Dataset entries
*** Begin section ***
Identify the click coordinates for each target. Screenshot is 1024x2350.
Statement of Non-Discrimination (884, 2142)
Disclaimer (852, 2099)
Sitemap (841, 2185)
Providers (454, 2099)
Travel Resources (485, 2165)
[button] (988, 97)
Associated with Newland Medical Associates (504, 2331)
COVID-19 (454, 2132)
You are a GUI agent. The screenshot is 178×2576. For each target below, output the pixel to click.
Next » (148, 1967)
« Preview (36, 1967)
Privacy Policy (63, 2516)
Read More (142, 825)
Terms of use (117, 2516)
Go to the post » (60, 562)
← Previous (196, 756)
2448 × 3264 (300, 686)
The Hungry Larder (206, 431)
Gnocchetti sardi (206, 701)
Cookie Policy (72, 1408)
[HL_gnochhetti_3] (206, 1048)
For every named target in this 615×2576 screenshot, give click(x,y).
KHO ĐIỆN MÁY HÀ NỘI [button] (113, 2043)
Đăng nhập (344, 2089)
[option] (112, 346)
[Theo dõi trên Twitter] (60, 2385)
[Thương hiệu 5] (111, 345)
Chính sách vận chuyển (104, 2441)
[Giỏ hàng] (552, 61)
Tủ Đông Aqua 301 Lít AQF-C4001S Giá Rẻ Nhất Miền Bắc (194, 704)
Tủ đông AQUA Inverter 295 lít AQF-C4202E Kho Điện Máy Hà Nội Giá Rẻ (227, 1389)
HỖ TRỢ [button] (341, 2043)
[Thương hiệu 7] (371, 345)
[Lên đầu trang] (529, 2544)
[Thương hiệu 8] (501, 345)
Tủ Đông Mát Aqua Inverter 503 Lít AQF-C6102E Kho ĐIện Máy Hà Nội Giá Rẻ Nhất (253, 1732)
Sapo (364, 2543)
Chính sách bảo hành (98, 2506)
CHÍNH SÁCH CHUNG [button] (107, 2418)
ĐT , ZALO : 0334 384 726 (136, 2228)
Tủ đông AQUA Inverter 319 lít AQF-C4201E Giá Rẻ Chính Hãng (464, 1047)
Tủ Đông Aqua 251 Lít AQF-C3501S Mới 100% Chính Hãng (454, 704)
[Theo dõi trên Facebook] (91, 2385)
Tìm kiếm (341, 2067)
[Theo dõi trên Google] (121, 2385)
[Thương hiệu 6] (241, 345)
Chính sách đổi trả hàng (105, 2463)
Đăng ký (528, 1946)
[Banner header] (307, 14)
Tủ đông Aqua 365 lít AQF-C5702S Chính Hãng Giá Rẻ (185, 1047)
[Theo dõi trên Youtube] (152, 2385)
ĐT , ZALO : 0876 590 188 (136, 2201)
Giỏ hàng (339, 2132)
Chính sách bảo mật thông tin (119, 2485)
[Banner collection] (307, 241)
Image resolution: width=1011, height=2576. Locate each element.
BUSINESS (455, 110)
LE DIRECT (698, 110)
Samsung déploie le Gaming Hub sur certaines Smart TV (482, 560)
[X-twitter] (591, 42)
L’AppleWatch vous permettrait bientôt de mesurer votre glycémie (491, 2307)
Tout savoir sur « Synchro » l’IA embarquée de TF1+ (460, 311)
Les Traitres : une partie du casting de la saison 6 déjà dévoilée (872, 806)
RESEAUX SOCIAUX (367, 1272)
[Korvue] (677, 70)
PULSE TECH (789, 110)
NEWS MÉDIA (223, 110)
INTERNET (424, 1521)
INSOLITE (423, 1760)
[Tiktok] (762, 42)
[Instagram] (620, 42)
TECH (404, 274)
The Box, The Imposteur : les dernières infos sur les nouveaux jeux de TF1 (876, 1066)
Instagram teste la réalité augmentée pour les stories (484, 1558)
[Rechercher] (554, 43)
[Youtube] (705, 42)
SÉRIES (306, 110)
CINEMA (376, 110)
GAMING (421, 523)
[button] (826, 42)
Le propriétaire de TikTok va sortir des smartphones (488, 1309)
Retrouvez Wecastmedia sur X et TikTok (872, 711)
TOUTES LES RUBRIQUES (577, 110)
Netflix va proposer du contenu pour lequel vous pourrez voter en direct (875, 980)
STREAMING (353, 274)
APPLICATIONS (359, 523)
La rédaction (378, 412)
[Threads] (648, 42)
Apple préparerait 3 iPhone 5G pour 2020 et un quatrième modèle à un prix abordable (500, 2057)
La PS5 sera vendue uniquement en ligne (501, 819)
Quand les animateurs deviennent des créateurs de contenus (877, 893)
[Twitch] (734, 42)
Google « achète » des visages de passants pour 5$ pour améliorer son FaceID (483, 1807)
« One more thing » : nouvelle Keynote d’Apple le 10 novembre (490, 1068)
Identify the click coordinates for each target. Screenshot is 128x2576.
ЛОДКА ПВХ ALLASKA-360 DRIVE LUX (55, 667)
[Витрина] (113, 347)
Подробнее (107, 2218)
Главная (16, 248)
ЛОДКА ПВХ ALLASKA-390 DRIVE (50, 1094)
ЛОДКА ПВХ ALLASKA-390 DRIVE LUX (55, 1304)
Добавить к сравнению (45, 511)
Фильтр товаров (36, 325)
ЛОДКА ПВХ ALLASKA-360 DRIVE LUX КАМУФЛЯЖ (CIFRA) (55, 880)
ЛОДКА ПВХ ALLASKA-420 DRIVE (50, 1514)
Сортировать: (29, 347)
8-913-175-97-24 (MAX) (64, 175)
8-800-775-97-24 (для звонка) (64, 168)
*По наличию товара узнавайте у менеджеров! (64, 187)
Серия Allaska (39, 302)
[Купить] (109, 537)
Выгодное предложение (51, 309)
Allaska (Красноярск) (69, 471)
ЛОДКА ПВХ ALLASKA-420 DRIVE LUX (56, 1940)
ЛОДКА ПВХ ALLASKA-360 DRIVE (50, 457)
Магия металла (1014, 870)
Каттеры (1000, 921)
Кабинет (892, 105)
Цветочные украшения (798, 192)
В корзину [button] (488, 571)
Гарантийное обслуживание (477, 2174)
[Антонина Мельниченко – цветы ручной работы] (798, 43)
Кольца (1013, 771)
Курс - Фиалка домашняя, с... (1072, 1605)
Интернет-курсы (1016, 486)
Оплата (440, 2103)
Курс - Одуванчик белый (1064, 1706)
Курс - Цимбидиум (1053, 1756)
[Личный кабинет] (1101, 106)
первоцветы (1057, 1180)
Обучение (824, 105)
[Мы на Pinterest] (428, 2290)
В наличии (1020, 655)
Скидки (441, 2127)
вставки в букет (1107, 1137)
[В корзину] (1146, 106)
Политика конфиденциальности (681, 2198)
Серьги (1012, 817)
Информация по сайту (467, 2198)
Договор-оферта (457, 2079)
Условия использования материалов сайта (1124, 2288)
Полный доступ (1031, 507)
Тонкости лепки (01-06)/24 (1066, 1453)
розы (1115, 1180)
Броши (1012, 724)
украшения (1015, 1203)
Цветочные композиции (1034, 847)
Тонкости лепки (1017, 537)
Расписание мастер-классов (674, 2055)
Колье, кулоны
*** End section ***
Aim of the task:
Scan the data above for the word "ЛОДКА" and report every line where it is found.

Answer to the problem:
ЛОДКА ПВХ ALLASKA-360 DRIVE LUX (55, 667)
ЛОДКА ПВХ ALLASKA-390 DRIVE (50, 1094)
ЛОДКА ПВХ ALLASKA-390 DRIVE LUX (55, 1304)
ЛОДКА ПВХ ALLASKA-360 DRIVE LUX КАМУФЛЯЖ (CIFRA) (55, 880)
ЛОДКА ПВХ ALLASKA-420 DRIVE (50, 1514)
ЛОДКА ПВХ ALLASKA-420 DRIVE LUX (56, 1940)
ЛОДКА ПВХ ALLASKA-360 DRIVE (50, 457)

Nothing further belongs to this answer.